== SOURCE DATA ==
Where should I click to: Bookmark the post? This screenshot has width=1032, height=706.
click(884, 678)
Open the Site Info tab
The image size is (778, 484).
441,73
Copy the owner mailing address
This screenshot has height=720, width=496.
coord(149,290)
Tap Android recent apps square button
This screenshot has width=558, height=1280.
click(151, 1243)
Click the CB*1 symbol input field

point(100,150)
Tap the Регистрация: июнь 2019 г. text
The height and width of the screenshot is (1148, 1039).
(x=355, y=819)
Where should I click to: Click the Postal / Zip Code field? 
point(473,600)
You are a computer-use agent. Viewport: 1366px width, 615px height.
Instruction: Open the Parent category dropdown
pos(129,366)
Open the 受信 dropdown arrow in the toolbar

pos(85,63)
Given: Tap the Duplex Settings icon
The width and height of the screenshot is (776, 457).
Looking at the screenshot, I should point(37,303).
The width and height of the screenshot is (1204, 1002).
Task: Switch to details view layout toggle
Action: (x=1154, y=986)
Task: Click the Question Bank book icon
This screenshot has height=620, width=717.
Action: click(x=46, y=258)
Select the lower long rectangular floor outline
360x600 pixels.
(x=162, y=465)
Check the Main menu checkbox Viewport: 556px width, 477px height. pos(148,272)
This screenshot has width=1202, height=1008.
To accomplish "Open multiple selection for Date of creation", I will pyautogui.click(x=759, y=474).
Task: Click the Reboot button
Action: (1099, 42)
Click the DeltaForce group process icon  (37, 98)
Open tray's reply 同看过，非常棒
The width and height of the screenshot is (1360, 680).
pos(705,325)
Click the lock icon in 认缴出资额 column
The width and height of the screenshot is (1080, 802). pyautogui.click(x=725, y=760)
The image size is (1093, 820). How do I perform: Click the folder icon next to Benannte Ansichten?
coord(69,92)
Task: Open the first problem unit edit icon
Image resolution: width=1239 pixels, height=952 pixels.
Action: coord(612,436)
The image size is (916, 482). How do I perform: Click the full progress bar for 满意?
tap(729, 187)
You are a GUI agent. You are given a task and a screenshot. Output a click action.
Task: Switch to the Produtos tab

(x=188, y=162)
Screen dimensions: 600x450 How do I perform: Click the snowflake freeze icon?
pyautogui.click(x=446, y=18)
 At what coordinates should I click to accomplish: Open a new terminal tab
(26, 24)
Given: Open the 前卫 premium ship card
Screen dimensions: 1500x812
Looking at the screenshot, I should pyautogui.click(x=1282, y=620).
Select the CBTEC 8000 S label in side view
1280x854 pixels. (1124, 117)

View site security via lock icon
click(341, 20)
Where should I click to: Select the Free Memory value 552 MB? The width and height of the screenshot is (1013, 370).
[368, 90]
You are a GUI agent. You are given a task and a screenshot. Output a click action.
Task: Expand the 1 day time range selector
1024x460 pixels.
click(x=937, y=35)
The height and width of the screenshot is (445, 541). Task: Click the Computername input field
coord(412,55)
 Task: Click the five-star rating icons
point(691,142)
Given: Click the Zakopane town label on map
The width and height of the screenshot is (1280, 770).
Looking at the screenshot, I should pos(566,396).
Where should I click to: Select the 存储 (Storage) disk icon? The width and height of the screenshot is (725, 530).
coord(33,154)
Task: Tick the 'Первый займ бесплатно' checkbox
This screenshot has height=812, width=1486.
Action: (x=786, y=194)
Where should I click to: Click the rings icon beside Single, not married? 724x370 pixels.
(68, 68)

== TASK REQUIREMENTS ==
Copy exactly the line that contains "Task: Click the five-star rating icons" and all lines after it in the listing above, through the final line, and nothing else.

== SOLUTION TO THE EXERCISE ==
 Task: Click the five-star rating icons
point(691,142)
Given: Click the Zakopane town label on map
The width and height of the screenshot is (1280, 770).
Looking at the screenshot, I should pos(566,396).
Where should I click to: Select the 存储 (Storage) disk icon? The width and height of the screenshot is (725, 530).
coord(33,154)
Task: Tick the 'Первый займ бесплатно' checkbox
This screenshot has height=812, width=1486.
Action: (x=786, y=194)
Where should I click to: Click the rings icon beside Single, not married? 724x370 pixels.
(68, 68)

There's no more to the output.